La mañana se levantó radiante y los riscos presumían su exuberante vegetación
llena de vida. El azul del cielo era más azul y el verde de la selva era aún más verde.
Si conseguíamos volar ese día, el reportaje fotográfico nos compensaría de las largas
jornadas de espera.
Por enésima vez consecutiva, nos encontrábamos en el cementerio de Machu Picchu. Yo
me asaba bajo la vestimenta y mi equipo de vuelo, sobre lo que un día fueron cientos de
tumbas incaicas. La idea era volar hasta el fondo del cañón y aterrizar junto la estación
de Puente Ruinas, pero el viento dominante, una vez más, entraba de cola y solo unas
débiles y rotas burbujas térmicas se enfrentaban de vez en cuando unos breves
segundos. Definitivamente, había que aprovechar alguna de esas débiles pompas para
poder elevar el parapente y salir volando; pero tendríamos que desistir de hacerlo hacia
el fondo del desfiladero. Los vientos descendentes y cambiantes podrían hacer el vuelo
muy peligroso con la selva amenazante y el caudaloso río Urubamba acechando. De esta
forma, solo quedaba una opción, y era aterrizar en el centro de las propias ruinas, en lo
que se denomina La Plaza, el único punto despejado de toda la fortaleza donde los
antiguos incas se reunían para sus celebraciones. Lo intentábamos una y otra vez pero la
vela escoraba de un lado o de otro, o simplemente se venía abajo en el último instante.

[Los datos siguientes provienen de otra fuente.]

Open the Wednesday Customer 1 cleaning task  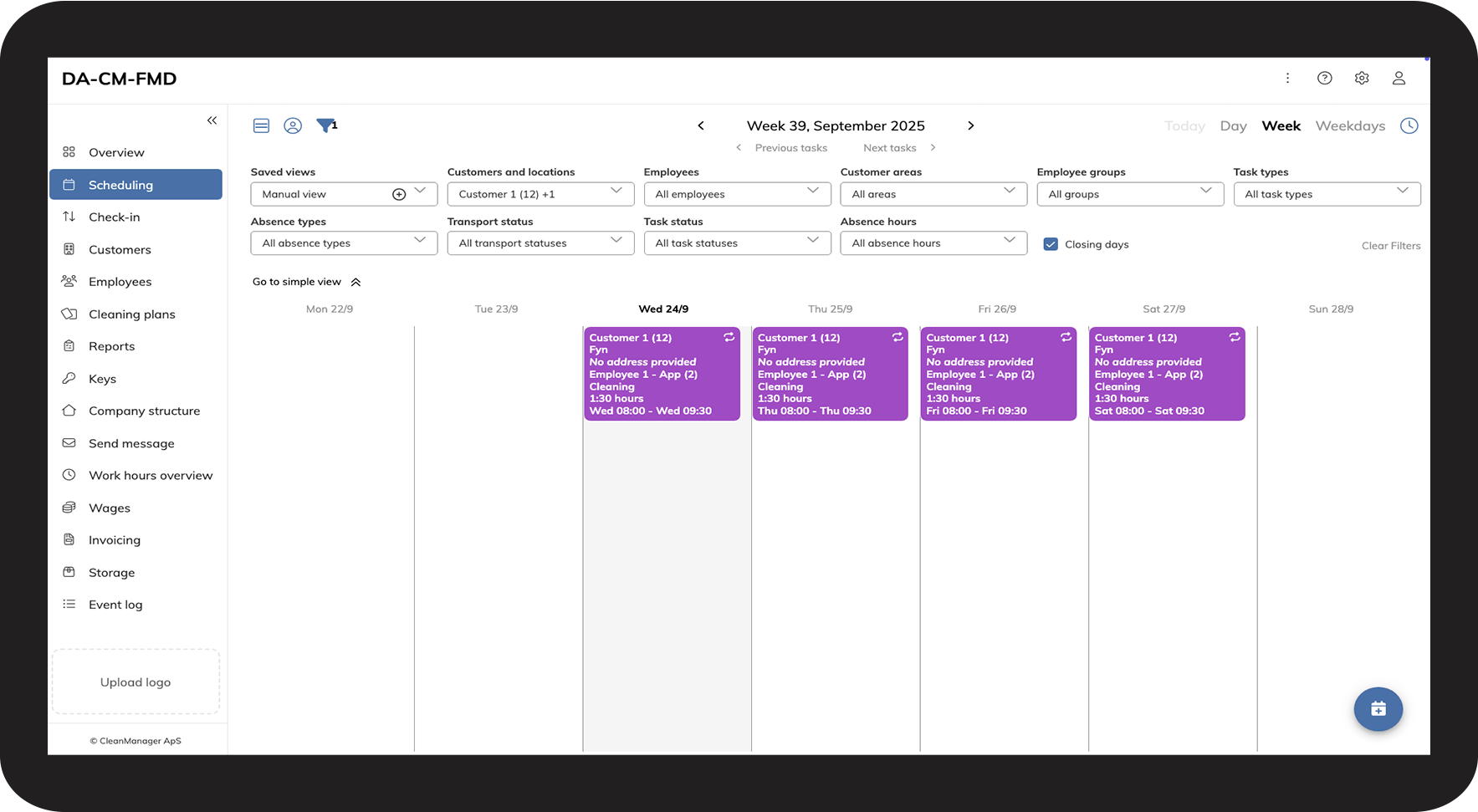coord(662,374)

Si no se volaba entonces habría que esperar otro día y la impaciencia no sería la mejor
compañera.
Por fin, una pequeña racha térmica se enfrenta con cierta consistencia. Puede ser
la única oportunidad clara para despegar durante casi una semana de espera. La vela
sube y se estabiliza sobre la cabeza, y de repente: Se aparece la quinta dimensión. Los
Dioses han sido benévolos y nos han abierto las puertas de su reino encaramado en las
alturas. Compartimos su espacio y su feudo. El parapente sortea las piedras y muros de
Machu Picchu cortando el viento. Las decenas de turistas que allí se encuentran, no
pueden dar crédito a lo que están viendo y sus cámaras se alzan al cielo olvidándose por
un instante de que se encuentran en la ciudad perdida de los incas que, el arqueólogo
norteamericano Hiram Bingham descubrió para el mundo en 1911.
Todo ha terminado. Más tarde Taka y yo nos abrazamos compartiendo la emoción de un
momento así. El vuelo apenas duró unos minutos, pero fueron minutos para la eternidad,
por que... ¡Se había volado con los Dioses!.

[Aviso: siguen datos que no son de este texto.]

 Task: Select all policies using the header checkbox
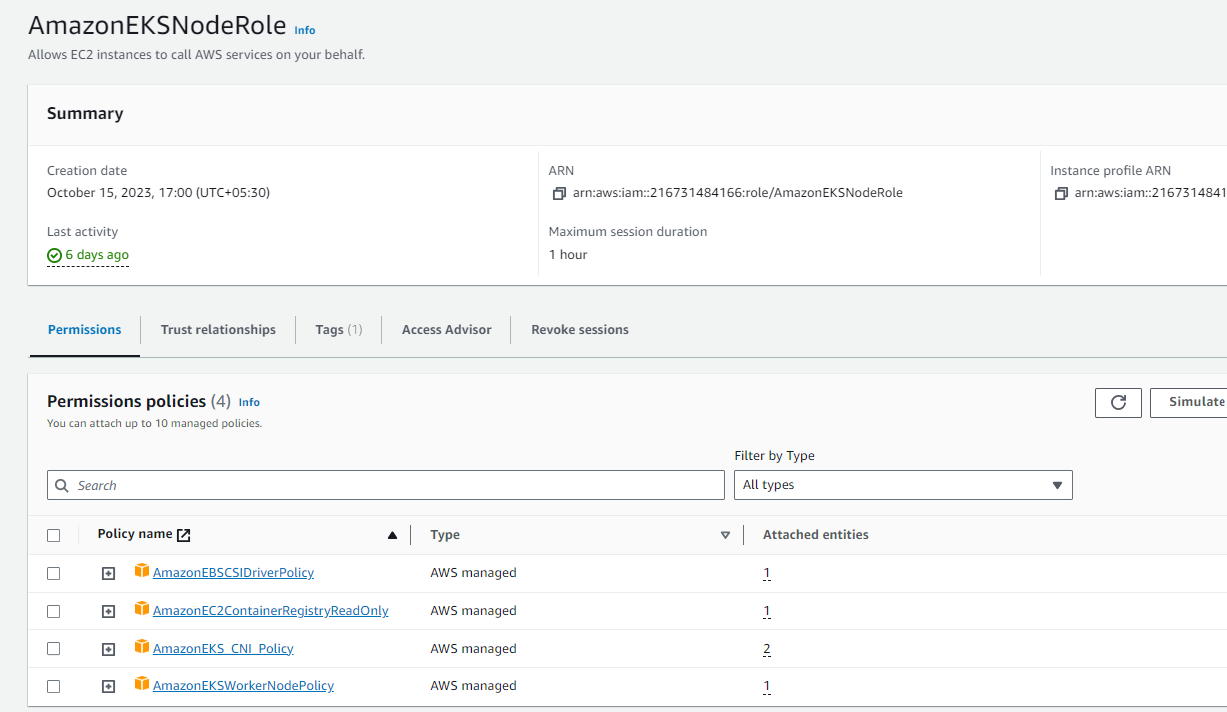click(x=55, y=534)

Al cabo de un año después de esta mi primera visita al milenario Perú, me
encontraba viajando por el vecino Ecuador cuando un amigo de Quito, me dio la trágica
noticia del fallecimiento de mi querido amigo y compañero de aventuras en el Perú
Takaki Sato. Un desgraciado accidente en una ladera cerca de la costa de Valparaiso
frustró todas sus ansias de vivir un dia antes de su 27 cumpleaños. El Taka, era valiente,
altruista y amigo de sus amigos. Yo tuve ese honor y por eso sentí doblemente y
profundamente su desaparición. Sirva este relato para recordarle y honrarle.